** Opening EXTRACTED RECORDS block **

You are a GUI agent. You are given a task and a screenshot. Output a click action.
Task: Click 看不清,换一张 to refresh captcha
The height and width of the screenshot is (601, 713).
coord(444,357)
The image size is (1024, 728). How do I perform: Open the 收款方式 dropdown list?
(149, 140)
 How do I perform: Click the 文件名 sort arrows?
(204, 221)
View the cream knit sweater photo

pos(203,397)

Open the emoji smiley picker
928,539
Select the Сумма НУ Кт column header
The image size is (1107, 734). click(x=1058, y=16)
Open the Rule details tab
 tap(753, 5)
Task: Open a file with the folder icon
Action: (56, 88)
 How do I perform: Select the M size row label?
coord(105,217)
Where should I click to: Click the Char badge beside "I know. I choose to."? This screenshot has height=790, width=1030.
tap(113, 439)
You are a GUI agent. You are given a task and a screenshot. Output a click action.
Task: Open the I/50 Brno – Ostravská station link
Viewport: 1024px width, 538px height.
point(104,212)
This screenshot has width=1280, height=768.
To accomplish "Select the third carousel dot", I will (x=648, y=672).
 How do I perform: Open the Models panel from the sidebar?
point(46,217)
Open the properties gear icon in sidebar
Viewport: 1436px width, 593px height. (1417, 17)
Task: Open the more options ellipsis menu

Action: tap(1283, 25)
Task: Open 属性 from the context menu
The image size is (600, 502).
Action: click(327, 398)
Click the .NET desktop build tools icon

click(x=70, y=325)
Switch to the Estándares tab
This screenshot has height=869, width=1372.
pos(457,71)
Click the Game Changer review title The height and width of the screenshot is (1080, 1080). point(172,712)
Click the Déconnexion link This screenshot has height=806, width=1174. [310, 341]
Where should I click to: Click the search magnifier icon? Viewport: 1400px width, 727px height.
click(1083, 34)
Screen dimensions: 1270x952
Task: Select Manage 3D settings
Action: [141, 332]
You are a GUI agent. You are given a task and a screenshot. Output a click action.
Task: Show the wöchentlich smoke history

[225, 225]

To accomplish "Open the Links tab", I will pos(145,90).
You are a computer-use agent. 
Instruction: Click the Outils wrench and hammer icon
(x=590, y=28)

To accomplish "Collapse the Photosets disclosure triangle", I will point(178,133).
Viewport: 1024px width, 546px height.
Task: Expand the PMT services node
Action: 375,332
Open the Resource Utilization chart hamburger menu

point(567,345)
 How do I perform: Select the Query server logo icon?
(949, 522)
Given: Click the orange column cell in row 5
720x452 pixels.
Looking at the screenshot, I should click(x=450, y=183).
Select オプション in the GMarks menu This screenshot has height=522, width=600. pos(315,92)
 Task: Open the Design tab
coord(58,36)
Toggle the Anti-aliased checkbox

** Closing EXTRACTED RECORDS block **

■ WHAT THIS TASK INVOLVES ■
Would you give the entries back word for word?

■ ANSWER BOX ■
You are a GUI agent. You are given a task and a screenshot. Output a click action.
Task: Click 看不清,换一张 to refresh captcha
The height and width of the screenshot is (601, 713).
coord(444,357)
The image size is (1024, 728). How do I perform: Open the 收款方式 dropdown list?
(149, 140)
 How do I perform: Click the 文件名 sort arrows?
(204, 221)
View the cream knit sweater photo

pos(203,397)

Open the emoji smiley picker
928,539
Select the Сумма НУ Кт column header
The image size is (1107, 734). click(x=1058, y=16)
Open the Rule details tab
 tap(753, 5)
Task: Open a file with the folder icon
Action: (56, 88)
 How do I perform: Select the M size row label?
coord(105,217)
Where should I click to: Click the Char badge beside "I know. I choose to."? This screenshot has height=790, width=1030.
tap(113, 439)
You are a GUI agent. You are given a task and a screenshot. Output a click action.
Task: Open the I/50 Brno – Ostravská station link
Viewport: 1024px width, 538px height.
point(104,212)
This screenshot has width=1280, height=768.
To accomplish "Select the third carousel dot", I will (x=648, y=672).
 How do I perform: Open the Models panel from the sidebar?
point(46,217)
Open the properties gear icon in sidebar
Viewport: 1436px width, 593px height. (1417, 17)
Task: Open the more options ellipsis menu

Action: tap(1283, 25)
Task: Open 属性 from the context menu
The image size is (600, 502).
Action: click(327, 398)
Click the .NET desktop build tools icon

click(x=70, y=325)
Switch to the Estándares tab
This screenshot has height=869, width=1372.
pos(457,71)
Click the Game Changer review title The height and width of the screenshot is (1080, 1080). point(172,712)
Click the Déconnexion link This screenshot has height=806, width=1174. [310, 341]
Where should I click to: Click the search magnifier icon? Viewport: 1400px width, 727px height.
click(1083, 34)
Screen dimensions: 1270x952
Task: Select Manage 3D settings
Action: [141, 332]
You are a GUI agent. You are given a task and a screenshot. Output a click action.
Task: Show the wöchentlich smoke history

[225, 225]

To accomplish "Open the Links tab", I will pos(145,90).
You are a computer-use agent. 
Instruction: Click the Outils wrench and hammer icon
(x=590, y=28)

To accomplish "Collapse the Photosets disclosure triangle", I will point(178,133).
Viewport: 1024px width, 546px height.
Task: Expand the PMT services node
Action: 375,332
Open the Resource Utilization chart hamburger menu

point(567,345)
 How do I perform: Select the Query server logo icon?
(949, 522)
Given: Click the orange column cell in row 5
720x452 pixels.
Looking at the screenshot, I should click(x=450, y=183).
Select オプション in the GMarks menu This screenshot has height=522, width=600. pos(315,92)
 Task: Open the Design tab
coord(58,36)
Toggle the Anti-aliased checkbox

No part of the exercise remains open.